Selected extract
——
Work Finally Begins
After Much Fighting and Back and Forth Municipals Biggest Construction Project Begins

July 1st, 2011
by Thomas Tomczyk

[private]

Municipal machines work on preparing the area to be used for black water treatment plant

Municipal machines work on preparing the area to be used for black water treatment plant

Dry season is the time do the majority of Municipal construction projects, and this year is no different. As a departure from last administrations “lease all equipment you can” the Roatan Municipality under Mayor Julio Galindo has amassed plenty of hardware to reduce costs. Municipality claims to have saved 12 Million Lempiras ($635,000), by not renting heavy equipment from local equipment suppliers in seven weeks alone. On April 16, Roatan Municipality has added more equipment to its fleet: a tractor, road grader, back hoe, two dump trucks, a low-boy and a garbage compactor truck. “We now own five garbage trucks,” said Mayor Galindo.

This most recent acquisition of equipment put the municipality out of pocket $450,000. With island equipment rentals high: $125/ hour for a tractor, $105/ hour for road grader, $65/ hour back hoe, the investment is expected to bring returns. “We had zero equipment when I came [as mayor] to the municipality,” said Mayor Galindo.

According to Mayor Galindo, under previous administration Roatan Municipality would spend Lps. 240,000 ($12,700) a month to rent the garbage trucks. “We purchased some old garbage compactor trucks from the US for $40 and $60 thousand dollars. We can’t afford new ones,” said mayor Galindo.

Almost half, 105 out of 215 people working at the Roatan Municipality is either sweeping the streets, driving dump trucks or maintaining the garbage dump — basically half the Roatan municipality runs to keep the island clean.
——
Listed entries
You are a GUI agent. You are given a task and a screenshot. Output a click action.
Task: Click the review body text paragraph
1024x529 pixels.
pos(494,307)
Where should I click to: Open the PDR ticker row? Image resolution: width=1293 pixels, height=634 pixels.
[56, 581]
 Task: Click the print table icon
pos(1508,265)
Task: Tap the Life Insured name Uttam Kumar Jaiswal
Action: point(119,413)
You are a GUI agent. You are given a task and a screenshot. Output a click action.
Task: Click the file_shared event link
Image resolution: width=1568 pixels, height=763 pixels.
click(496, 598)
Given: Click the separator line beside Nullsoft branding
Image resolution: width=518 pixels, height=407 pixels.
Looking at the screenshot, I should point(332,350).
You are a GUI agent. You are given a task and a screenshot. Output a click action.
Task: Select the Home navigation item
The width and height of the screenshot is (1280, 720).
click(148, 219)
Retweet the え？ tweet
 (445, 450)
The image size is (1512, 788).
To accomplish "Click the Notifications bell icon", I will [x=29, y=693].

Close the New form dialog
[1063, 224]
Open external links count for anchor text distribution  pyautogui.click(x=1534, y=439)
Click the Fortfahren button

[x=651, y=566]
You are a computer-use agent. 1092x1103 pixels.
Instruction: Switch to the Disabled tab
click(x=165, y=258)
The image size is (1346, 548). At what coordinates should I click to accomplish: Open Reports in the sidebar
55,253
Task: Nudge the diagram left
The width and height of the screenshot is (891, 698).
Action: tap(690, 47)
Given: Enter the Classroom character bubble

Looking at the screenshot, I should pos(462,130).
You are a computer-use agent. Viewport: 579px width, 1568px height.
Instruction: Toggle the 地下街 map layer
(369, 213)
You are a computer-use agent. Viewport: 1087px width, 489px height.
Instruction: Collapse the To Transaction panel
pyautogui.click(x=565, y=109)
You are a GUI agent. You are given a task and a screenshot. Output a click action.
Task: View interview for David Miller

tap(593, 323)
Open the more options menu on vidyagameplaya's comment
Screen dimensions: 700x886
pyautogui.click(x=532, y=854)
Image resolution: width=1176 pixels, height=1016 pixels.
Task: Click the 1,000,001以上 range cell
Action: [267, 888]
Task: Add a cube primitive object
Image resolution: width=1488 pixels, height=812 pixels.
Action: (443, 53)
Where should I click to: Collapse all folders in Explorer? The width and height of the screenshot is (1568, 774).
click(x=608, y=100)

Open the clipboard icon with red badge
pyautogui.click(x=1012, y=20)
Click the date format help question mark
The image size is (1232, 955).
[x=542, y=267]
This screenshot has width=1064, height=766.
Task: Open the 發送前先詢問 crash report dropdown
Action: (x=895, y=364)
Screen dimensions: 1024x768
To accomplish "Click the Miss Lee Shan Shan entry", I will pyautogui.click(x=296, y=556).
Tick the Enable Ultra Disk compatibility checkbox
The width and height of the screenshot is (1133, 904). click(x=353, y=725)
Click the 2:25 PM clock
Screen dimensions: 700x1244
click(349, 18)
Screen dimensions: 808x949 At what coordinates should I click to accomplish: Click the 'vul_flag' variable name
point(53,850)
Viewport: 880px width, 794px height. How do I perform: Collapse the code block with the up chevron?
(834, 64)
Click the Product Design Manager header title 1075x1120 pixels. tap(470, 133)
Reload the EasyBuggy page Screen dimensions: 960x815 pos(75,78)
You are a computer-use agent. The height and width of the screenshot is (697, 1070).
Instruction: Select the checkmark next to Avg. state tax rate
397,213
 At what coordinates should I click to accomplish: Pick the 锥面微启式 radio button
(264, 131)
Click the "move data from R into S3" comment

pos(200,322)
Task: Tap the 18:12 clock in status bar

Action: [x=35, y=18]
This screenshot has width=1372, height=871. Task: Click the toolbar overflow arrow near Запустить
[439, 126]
——
Work order 1
In the Roatan Municipality article, how much did the most recent equipment acquisition cost the municipality?
Work order 2
Carry the Roatan Municipality article forward from its final sentence.
The listing comes from a separate source unrelated to the article.

Exercise output 1
$450,000.

Exercise output 2
When asked about the Honduran Government’s progress with building a new Roatan Hospital Mayor Galindo responded: “Forget the [central] government. We can build our own hospital.” Municipality official says that Central American Bank has approved the idea of the loan, at 5% interest and 14-year repayment schedule. The best thing for Roatanians seems to be that the money for the hospital would come from the cruise ship per-passenger money’s that keeps disappearing in Tegucigalpa. “I’m basically committing the government of Honduras to make the payments,” said Mayor Galindo about the planned public-private 150 bed hospital in Dixon Cove.

The construction on the West End road and sever system, after a few false starts and over a month delayed that work has finally begun. Five companies won bids in Roatan Municipals West End project. ACME Environmental was awarded a black water treatment plant project. “Based on the technical circumstances, ACME was awarded the project on emergency basis,” said Mayor Galindo. “They also agreed to maintain the facility for a year free of charge.” ACME is to receive $457,000 for its services and the entire West End project is bid out at Lps. 52 million. “It’s the biggest municipal project in history. The first one that asked for national bids,” said Mayor Galindo.

The sewer pipe bid of Lps. 19 million went to a team of two companies from the mainland, a bid for road paving went to Isnardi’s (Lps. 18 million), Ivan Jones’ company has a bid (around Lps. 7 Million) for new potable water piping.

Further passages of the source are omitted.